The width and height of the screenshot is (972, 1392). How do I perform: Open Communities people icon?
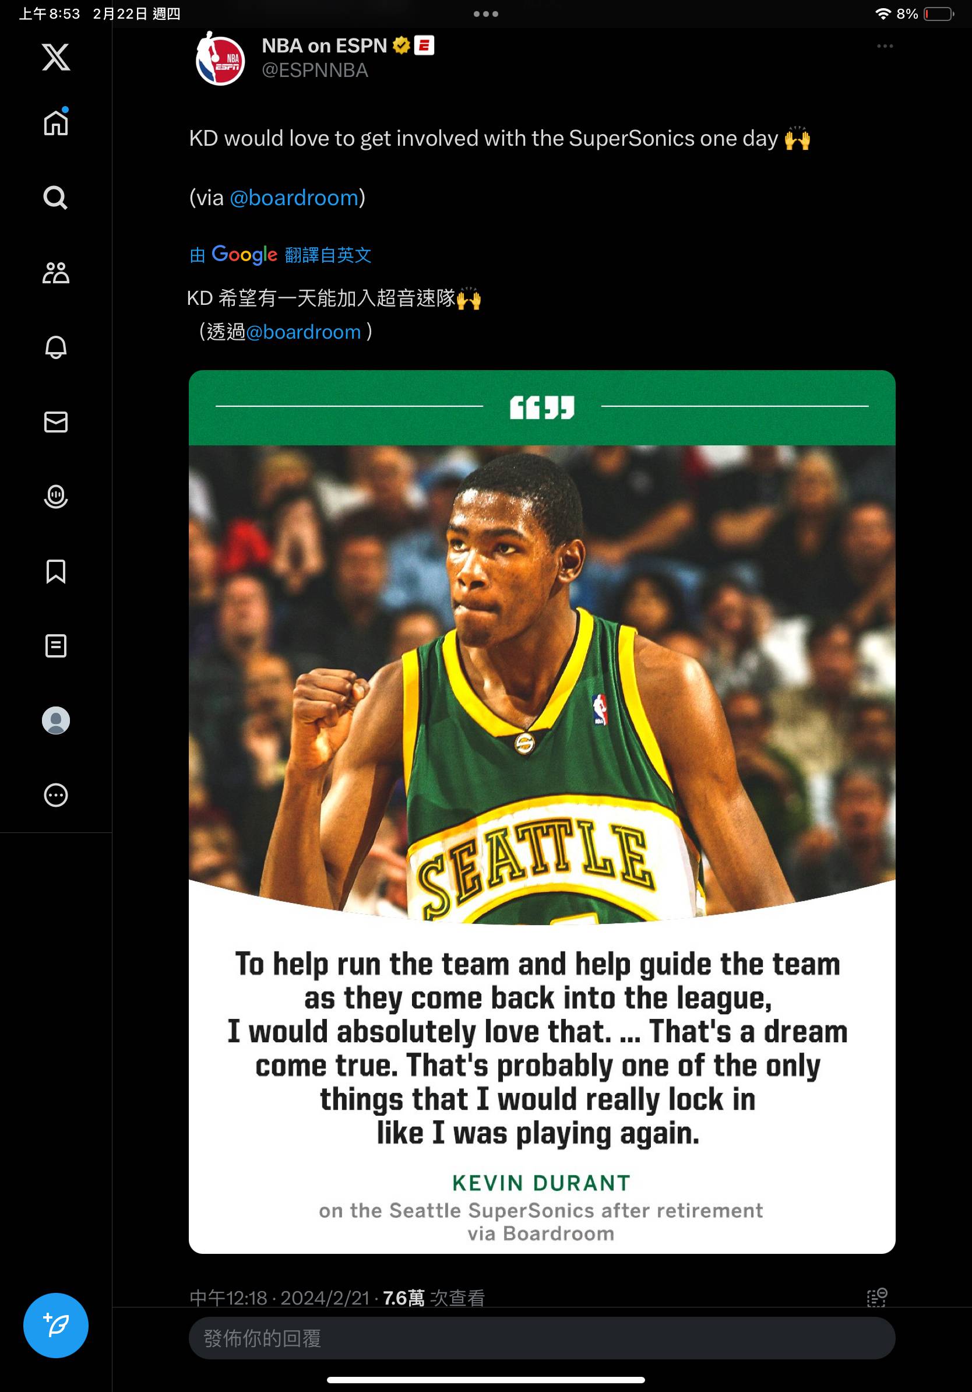coord(56,273)
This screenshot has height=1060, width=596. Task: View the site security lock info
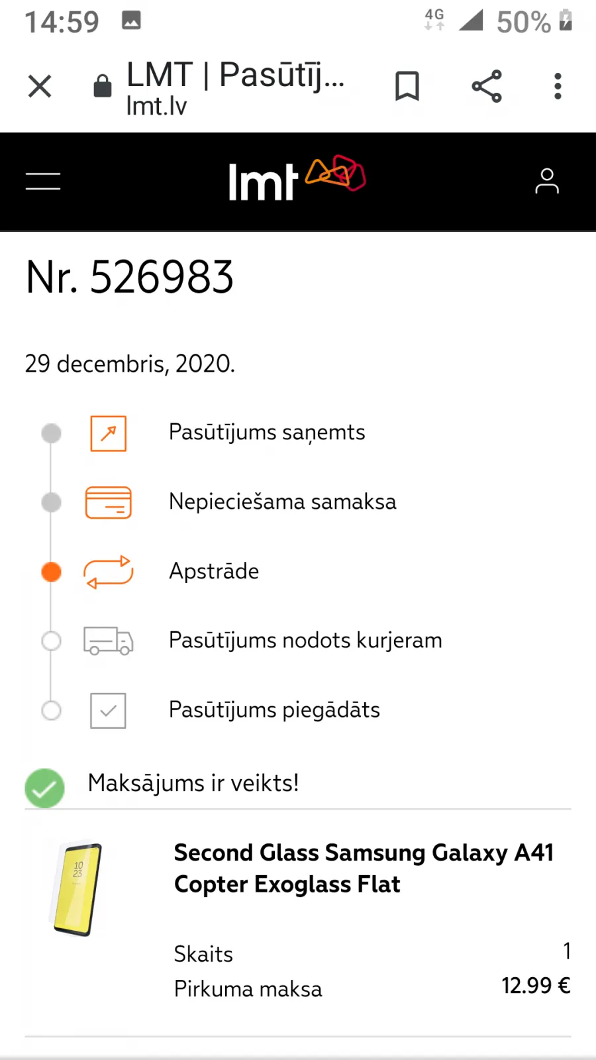click(x=103, y=85)
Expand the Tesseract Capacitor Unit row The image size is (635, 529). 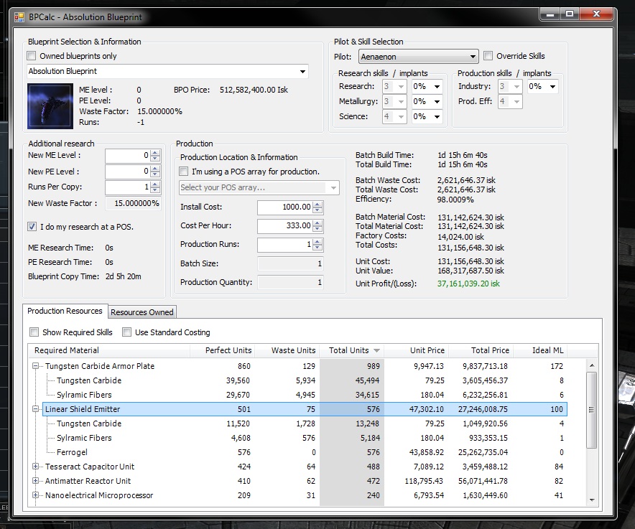(x=36, y=467)

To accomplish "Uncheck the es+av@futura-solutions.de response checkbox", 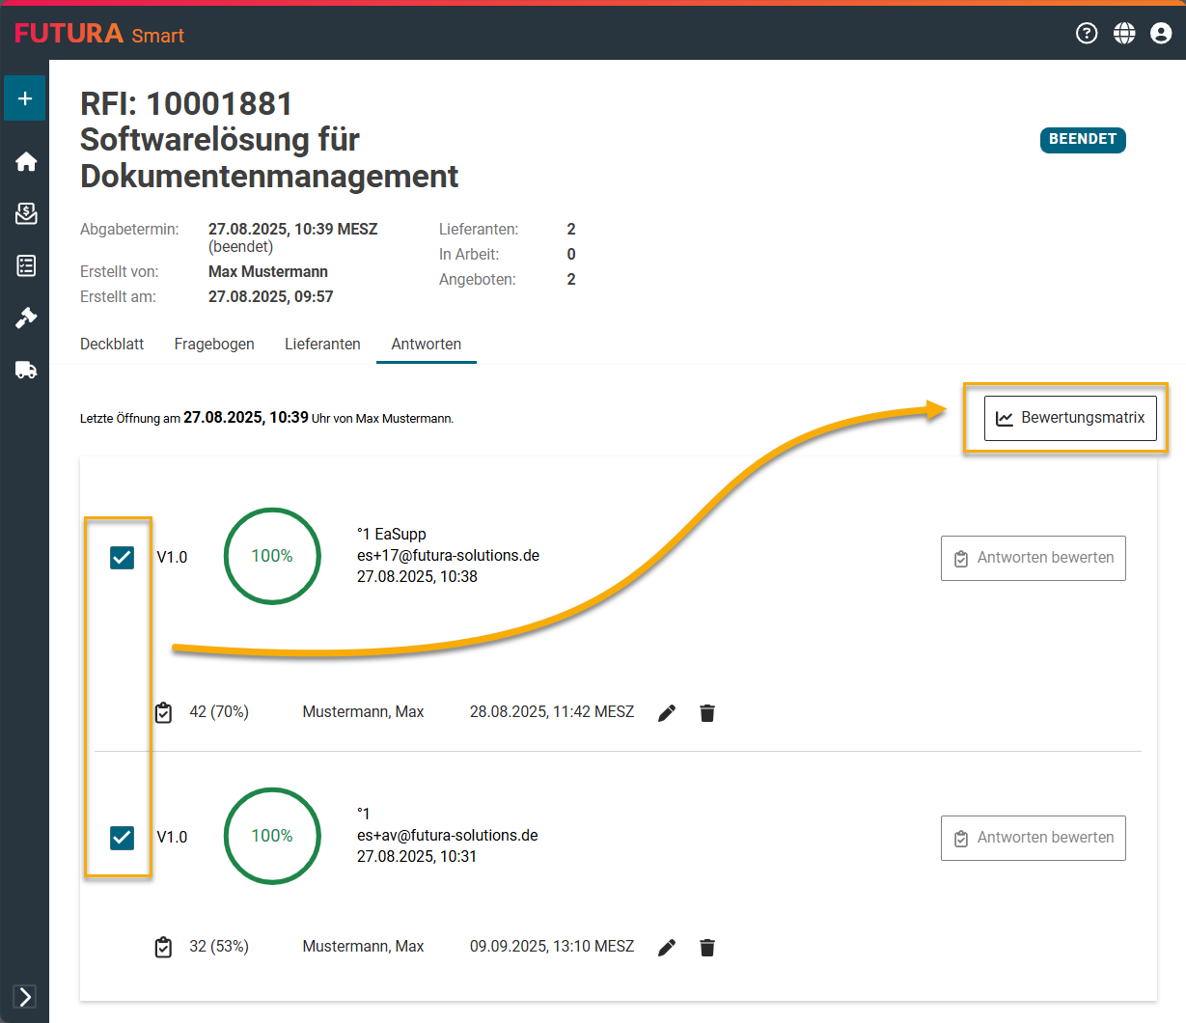I will (123, 838).
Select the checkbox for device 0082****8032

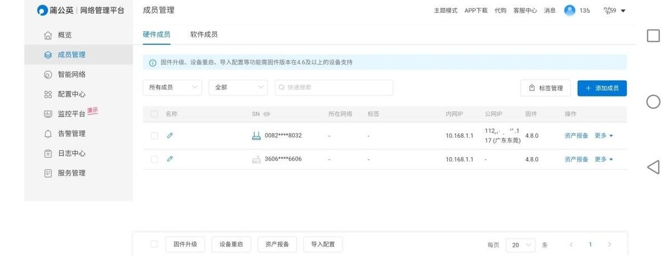click(154, 136)
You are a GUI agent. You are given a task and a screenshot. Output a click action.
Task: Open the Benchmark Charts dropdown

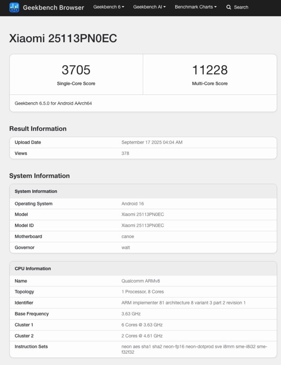196,7
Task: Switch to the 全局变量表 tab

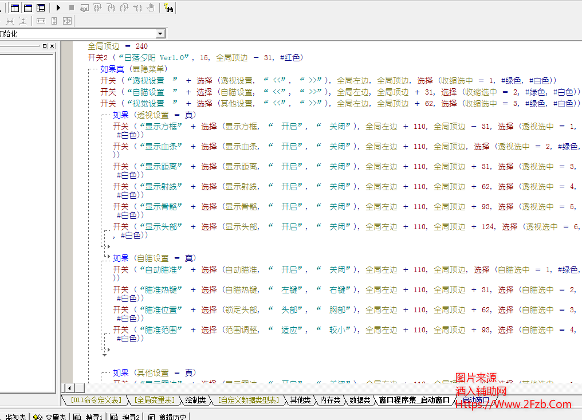Action: point(155,400)
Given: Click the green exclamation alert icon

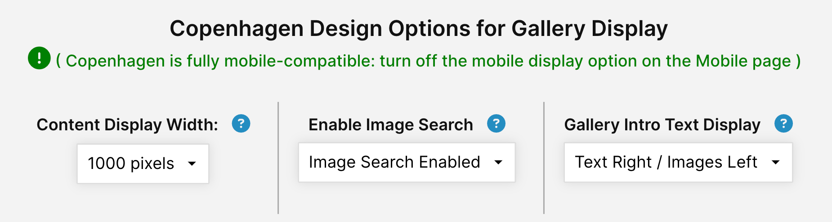Looking at the screenshot, I should coord(39,58).

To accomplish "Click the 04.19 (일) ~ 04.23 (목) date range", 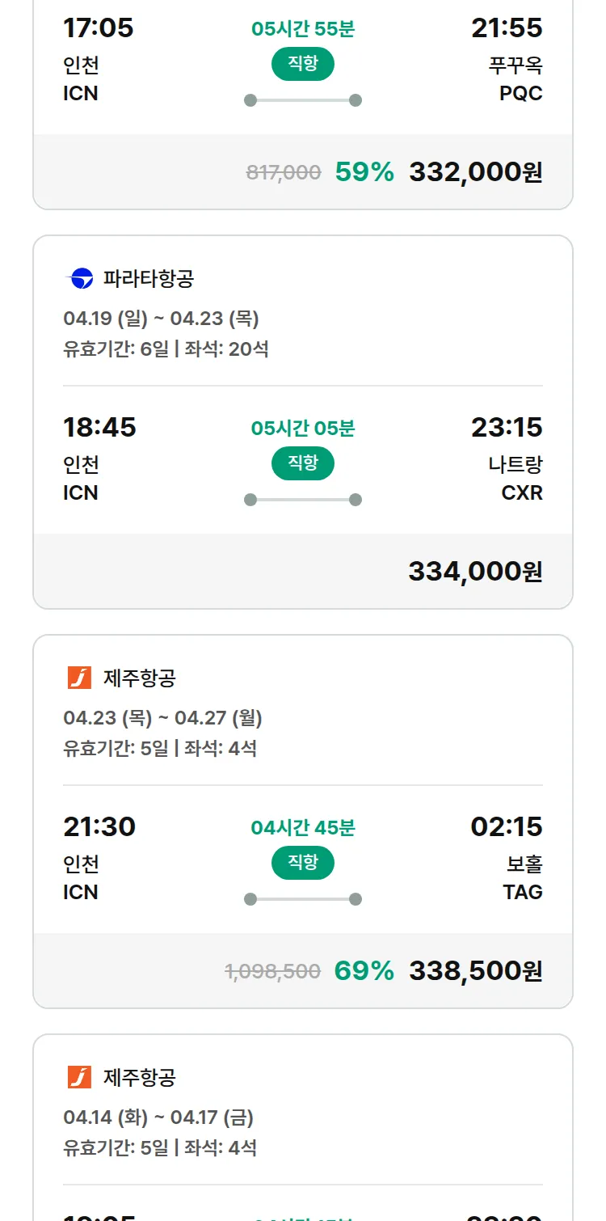I will coord(161,319).
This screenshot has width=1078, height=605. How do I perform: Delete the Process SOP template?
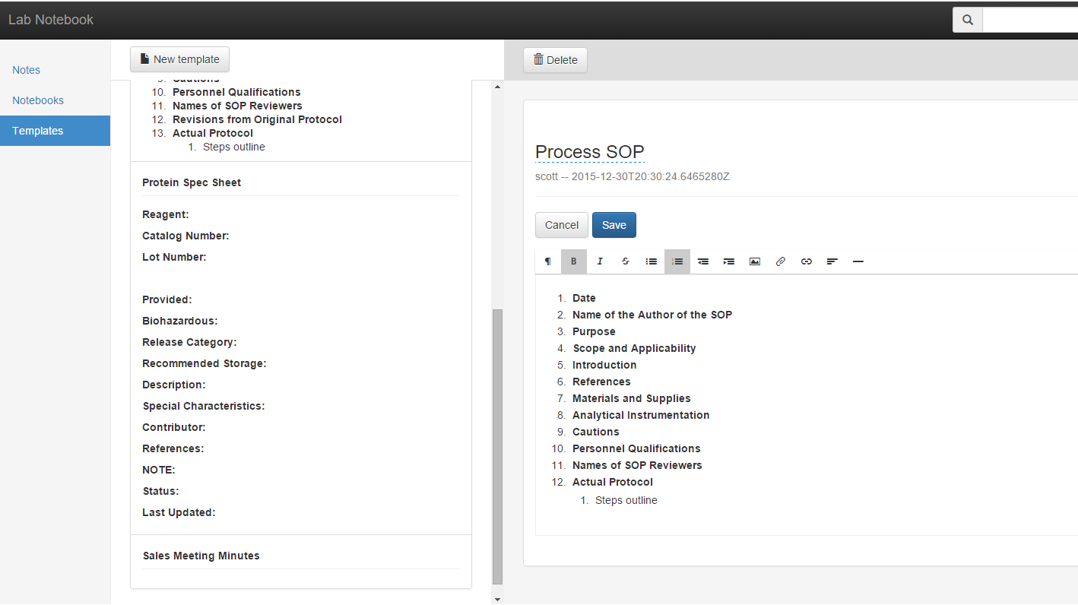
....
> **Exercise instructions**
Please return each line of the entries above that contains the word "icon".

> **Solution**
The width and height of the screenshot is (972, 1392). How do I perform: Open Communities people icon?
Given: Click the green exclamation alert icon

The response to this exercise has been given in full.